**RECORDS SHOWN**
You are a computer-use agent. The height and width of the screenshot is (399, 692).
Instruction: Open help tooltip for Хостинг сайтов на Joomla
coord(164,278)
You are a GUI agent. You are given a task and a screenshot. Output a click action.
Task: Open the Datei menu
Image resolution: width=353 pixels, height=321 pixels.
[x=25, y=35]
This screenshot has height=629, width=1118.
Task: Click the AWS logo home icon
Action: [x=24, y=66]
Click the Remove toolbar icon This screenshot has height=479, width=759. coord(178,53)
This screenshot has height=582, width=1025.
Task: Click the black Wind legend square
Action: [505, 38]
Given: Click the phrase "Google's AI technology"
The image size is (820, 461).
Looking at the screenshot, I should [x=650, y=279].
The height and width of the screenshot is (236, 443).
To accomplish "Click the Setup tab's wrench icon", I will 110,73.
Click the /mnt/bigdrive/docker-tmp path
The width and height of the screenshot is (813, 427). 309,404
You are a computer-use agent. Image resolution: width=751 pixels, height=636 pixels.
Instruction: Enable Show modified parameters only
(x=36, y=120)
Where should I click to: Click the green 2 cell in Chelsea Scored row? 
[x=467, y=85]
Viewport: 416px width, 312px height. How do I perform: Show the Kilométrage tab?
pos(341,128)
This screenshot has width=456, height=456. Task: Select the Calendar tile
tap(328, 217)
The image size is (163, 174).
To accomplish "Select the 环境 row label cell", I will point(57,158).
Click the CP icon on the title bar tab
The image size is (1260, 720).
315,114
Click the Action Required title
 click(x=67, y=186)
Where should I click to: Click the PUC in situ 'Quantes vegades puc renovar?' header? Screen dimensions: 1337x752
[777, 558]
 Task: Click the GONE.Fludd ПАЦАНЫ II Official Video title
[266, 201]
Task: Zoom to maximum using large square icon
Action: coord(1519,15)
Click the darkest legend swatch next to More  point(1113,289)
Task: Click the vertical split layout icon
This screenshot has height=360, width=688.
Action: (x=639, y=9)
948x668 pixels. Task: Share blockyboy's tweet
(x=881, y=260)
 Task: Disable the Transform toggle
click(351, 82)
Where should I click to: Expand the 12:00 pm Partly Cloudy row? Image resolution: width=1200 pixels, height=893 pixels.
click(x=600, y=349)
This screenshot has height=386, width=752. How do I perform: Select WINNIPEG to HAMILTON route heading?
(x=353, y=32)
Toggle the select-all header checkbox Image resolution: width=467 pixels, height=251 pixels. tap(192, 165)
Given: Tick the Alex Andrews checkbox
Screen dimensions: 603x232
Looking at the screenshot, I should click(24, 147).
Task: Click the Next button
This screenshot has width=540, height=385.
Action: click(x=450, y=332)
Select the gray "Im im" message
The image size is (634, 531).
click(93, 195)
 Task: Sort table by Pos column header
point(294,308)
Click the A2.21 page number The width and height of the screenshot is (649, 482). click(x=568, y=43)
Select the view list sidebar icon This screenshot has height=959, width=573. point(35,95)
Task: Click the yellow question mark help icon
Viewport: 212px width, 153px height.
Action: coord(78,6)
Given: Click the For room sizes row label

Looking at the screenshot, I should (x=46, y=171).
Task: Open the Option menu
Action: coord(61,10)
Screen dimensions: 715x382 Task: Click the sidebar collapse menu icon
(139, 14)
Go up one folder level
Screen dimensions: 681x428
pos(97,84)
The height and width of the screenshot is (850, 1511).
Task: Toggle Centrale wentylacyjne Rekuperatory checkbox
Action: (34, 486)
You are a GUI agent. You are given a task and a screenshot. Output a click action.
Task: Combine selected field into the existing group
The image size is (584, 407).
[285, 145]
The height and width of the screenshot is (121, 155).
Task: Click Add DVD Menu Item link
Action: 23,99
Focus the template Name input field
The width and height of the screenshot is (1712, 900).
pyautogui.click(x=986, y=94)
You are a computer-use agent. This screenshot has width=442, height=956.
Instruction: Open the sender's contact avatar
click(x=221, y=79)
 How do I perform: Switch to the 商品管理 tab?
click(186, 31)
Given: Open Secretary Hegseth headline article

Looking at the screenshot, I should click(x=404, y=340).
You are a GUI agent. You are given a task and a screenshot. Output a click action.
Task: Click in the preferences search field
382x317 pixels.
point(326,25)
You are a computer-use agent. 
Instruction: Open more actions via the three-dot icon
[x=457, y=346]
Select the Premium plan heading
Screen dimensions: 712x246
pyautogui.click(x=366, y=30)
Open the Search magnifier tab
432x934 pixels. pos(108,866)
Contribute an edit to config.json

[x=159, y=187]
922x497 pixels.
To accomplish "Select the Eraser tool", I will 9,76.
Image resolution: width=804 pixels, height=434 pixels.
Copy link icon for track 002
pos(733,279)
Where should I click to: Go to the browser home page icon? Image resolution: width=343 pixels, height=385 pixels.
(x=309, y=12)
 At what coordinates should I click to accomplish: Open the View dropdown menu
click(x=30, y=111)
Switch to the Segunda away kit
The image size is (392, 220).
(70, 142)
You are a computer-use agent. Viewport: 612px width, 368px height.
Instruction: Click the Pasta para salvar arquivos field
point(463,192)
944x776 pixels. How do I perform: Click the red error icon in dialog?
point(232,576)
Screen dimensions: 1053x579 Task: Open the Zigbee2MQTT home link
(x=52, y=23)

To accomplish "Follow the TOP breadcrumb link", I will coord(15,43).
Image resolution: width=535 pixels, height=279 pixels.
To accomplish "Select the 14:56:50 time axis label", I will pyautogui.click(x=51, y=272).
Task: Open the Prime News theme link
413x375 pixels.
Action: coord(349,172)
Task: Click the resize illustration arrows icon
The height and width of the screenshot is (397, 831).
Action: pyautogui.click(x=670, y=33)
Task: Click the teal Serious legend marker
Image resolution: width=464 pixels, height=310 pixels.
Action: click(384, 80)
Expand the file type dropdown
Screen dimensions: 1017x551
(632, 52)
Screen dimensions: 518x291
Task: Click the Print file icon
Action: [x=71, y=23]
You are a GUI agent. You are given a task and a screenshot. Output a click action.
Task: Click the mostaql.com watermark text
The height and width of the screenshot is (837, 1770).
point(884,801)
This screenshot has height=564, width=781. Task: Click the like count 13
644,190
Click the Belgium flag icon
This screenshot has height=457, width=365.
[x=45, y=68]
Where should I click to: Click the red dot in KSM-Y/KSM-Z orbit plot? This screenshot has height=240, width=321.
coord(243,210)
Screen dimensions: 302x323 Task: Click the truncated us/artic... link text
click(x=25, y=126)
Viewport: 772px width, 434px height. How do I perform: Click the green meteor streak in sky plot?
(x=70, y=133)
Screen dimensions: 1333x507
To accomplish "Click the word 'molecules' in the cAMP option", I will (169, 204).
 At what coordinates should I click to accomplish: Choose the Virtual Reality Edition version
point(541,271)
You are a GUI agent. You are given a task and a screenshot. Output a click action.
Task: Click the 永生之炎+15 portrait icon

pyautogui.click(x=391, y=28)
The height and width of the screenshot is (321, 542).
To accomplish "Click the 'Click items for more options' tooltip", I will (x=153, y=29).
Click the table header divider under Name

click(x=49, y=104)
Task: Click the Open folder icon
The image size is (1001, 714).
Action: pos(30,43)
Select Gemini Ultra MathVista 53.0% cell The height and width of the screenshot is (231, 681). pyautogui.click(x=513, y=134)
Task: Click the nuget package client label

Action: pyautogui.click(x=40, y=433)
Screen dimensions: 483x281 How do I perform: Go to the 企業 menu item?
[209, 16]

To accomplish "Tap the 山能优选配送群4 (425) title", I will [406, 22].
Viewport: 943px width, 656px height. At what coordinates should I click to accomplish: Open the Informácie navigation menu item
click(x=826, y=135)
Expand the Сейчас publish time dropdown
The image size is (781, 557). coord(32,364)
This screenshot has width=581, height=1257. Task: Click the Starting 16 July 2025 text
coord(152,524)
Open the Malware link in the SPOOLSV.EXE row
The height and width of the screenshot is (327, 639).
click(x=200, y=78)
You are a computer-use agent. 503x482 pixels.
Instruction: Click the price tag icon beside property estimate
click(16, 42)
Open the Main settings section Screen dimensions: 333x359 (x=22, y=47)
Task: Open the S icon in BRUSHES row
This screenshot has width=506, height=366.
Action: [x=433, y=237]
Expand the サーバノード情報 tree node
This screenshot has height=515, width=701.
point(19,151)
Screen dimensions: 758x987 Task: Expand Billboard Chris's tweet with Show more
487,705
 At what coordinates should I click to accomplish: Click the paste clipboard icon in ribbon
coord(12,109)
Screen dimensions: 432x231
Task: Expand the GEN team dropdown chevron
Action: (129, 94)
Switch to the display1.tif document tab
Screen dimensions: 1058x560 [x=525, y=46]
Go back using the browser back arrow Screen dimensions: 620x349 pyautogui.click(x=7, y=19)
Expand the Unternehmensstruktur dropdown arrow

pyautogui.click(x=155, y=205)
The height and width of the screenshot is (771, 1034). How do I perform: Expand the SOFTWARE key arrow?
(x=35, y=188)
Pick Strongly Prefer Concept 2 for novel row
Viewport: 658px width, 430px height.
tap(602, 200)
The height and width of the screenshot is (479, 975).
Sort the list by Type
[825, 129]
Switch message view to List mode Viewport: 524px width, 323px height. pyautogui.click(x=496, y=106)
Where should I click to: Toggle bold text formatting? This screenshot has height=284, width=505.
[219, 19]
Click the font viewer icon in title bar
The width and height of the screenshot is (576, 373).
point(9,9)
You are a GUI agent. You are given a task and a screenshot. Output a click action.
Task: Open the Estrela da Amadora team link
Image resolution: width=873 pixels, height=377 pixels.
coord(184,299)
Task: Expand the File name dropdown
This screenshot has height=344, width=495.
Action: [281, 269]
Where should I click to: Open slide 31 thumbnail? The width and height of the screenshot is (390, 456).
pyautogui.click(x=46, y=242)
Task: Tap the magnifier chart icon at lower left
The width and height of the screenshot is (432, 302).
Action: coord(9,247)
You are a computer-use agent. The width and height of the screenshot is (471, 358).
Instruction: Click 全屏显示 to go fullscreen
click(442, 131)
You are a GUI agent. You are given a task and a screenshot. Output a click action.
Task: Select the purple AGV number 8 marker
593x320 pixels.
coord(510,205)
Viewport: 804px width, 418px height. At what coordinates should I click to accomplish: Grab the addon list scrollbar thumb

**WORK REQUEST**
If a line in the entries above contains the word "number", copy it.

**TASK OUTPUT**
Click the A2.21 page number The width and height of the screenshot is (649, 482). click(x=568, y=43)
Task: Select the purple AGV number 8 marker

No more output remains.